**OBJECTIF:**
Extrayez les entrées depuis le début jusqu'à la ligne contenant "Museums (110, 1568)", celle-ci incluse, et recopiez-les à l'identique.

───── DONNÉES AFFICHÉES ─────

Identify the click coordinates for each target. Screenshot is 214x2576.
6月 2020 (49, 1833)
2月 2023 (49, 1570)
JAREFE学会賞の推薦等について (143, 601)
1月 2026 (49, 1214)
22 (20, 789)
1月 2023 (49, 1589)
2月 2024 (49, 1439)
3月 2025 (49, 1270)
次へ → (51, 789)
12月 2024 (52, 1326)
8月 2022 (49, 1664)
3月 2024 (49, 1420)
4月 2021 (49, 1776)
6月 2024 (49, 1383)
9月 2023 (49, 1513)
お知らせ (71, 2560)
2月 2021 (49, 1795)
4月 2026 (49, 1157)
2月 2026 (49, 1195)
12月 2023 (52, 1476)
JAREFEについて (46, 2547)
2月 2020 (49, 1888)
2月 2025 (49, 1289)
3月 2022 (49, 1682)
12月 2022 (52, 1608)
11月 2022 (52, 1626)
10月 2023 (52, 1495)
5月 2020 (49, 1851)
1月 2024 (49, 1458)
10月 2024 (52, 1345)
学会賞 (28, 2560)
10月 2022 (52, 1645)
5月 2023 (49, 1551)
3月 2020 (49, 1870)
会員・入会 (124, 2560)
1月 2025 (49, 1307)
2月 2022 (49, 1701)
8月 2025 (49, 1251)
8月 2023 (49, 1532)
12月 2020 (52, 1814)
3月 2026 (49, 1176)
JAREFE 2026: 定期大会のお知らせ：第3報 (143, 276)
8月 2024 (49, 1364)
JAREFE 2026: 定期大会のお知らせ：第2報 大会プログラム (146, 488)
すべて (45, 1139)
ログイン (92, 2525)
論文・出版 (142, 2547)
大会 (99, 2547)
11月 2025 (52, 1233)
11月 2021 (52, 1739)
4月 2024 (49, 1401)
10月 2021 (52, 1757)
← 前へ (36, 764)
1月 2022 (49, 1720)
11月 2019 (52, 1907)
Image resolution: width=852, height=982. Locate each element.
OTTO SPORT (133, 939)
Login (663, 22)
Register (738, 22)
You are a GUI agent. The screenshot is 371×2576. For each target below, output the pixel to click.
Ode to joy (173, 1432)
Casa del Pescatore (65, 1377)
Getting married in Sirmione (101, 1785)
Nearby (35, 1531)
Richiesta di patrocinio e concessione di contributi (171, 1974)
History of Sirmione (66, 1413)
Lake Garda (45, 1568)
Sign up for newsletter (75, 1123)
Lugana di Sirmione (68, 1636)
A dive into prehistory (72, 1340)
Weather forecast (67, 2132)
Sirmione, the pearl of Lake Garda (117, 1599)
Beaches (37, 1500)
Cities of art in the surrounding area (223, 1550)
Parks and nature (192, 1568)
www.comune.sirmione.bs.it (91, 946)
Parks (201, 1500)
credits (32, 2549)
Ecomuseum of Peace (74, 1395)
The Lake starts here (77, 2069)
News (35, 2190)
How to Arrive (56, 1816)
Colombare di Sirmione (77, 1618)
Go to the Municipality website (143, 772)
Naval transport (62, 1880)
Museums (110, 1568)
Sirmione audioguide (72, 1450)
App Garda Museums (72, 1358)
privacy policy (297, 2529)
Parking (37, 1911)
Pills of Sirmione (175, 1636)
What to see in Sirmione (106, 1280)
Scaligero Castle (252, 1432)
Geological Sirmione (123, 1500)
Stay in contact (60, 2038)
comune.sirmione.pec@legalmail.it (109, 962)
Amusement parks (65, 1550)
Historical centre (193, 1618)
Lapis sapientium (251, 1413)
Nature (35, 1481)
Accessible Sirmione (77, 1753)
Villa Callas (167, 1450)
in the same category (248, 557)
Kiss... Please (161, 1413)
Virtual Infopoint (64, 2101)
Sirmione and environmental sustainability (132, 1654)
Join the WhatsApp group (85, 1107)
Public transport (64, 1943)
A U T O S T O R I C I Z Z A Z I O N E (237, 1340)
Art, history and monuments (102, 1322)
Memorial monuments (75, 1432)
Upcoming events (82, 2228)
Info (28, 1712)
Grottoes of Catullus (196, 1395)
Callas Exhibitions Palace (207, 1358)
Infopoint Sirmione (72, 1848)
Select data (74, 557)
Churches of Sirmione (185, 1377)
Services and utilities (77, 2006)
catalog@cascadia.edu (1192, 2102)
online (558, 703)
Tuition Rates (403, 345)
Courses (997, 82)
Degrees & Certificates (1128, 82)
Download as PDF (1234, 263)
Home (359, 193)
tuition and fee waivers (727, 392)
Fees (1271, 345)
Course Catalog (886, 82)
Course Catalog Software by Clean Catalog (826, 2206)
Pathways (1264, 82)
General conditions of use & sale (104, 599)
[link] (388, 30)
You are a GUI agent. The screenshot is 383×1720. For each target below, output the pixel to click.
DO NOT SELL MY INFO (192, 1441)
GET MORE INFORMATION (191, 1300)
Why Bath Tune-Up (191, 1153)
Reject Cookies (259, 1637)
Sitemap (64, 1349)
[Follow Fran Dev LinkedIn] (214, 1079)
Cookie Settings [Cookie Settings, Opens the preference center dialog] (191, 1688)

─────

**RÉPONSE ÉCRITE:**
Identify the click coordinates for each target. Screenshot is 214x2576.
6月 2020 (49, 1833)
2月 2023 (49, 1570)
JAREFE学会賞の推薦等について (143, 601)
1月 2026 (49, 1214)
22 (20, 789)
1月 2023 (49, 1589)
2月 2024 (49, 1439)
3月 2025 (49, 1270)
次へ → (51, 789)
12月 2024 (52, 1326)
8月 2022 (49, 1664)
3月 2024 (49, 1420)
4月 2021 (49, 1776)
6月 2024 (49, 1383)
9月 2023 (49, 1513)
お知らせ (71, 2560)
2月 2021 (49, 1795)
4月 2026 (49, 1157)
2月 2026 (49, 1195)
12月 2023 (52, 1476)
JAREFEについて (46, 2547)
2月 2020 (49, 1888)
2月 2025 (49, 1289)
3月 2022 (49, 1682)
12月 2022 (52, 1608)
11月 2022 (52, 1626)
10月 2023 (52, 1495)
5月 2020 (49, 1851)
1月 2024 (49, 1458)
10月 2024 (52, 1345)
学会賞 (28, 2560)
10月 2022 (52, 1645)
5月 2023 (49, 1551)
3月 2020 (49, 1870)
会員・入会 (124, 2560)
1月 2025 (49, 1307)
2月 2022 (49, 1701)
8月 2025 (49, 1251)
8月 2023 (49, 1532)
12月 2020 (52, 1814)
3月 2026 (49, 1176)
JAREFE 2026: 定期大会のお知らせ：第3報 (143, 276)
8月 2024 (49, 1364)
JAREFE 2026: 定期大会のお知らせ：第2報 大会プログラム (146, 488)
すべて (45, 1139)
ログイン (92, 2525)
論文・出版 (142, 2547)
大会 (99, 2547)
11月 2025 (52, 1233)
11月 2021 (52, 1739)
4月 2024 (49, 1401)
10月 2021 (52, 1757)
← 前へ (36, 764)
1月 2022 (49, 1720)
11月 2019 (52, 1907)
Image resolution: width=852, height=982. Locate each element.
OTTO SPORT (133, 939)
Login (663, 22)
Register (738, 22)
You are a GUI agent. The screenshot is 371×2576. For each target below, output the pixel to click.
Ode to joy (173, 1432)
Casa del Pescatore (65, 1377)
Getting married in Sirmione (101, 1785)
Nearby (35, 1531)
Richiesta di patrocinio e concessione di contributi (171, 1974)
History of Sirmione (66, 1413)
Lake Garda (45, 1568)
Sign up for newsletter (75, 1123)
Lugana di Sirmione (68, 1636)
A dive into prehistory (72, 1340)
Weather forecast (67, 2132)
Sirmione, the pearl of Lake Garda (117, 1599)
Beaches (37, 1500)
Cities of art in the surrounding area (223, 1550)
Parks and nature (192, 1568)
www.comune.sirmione.bs.it (91, 946)
Parks (201, 1500)
credits (32, 2549)
Ecomuseum of Peace (74, 1395)
The Lake starts here (77, 2069)
News (35, 2190)
How to Arrive (56, 1816)
Colombare di Sirmione (77, 1618)
Go to the Municipality website (143, 772)
Naval transport (62, 1880)
Museums (110, 1568)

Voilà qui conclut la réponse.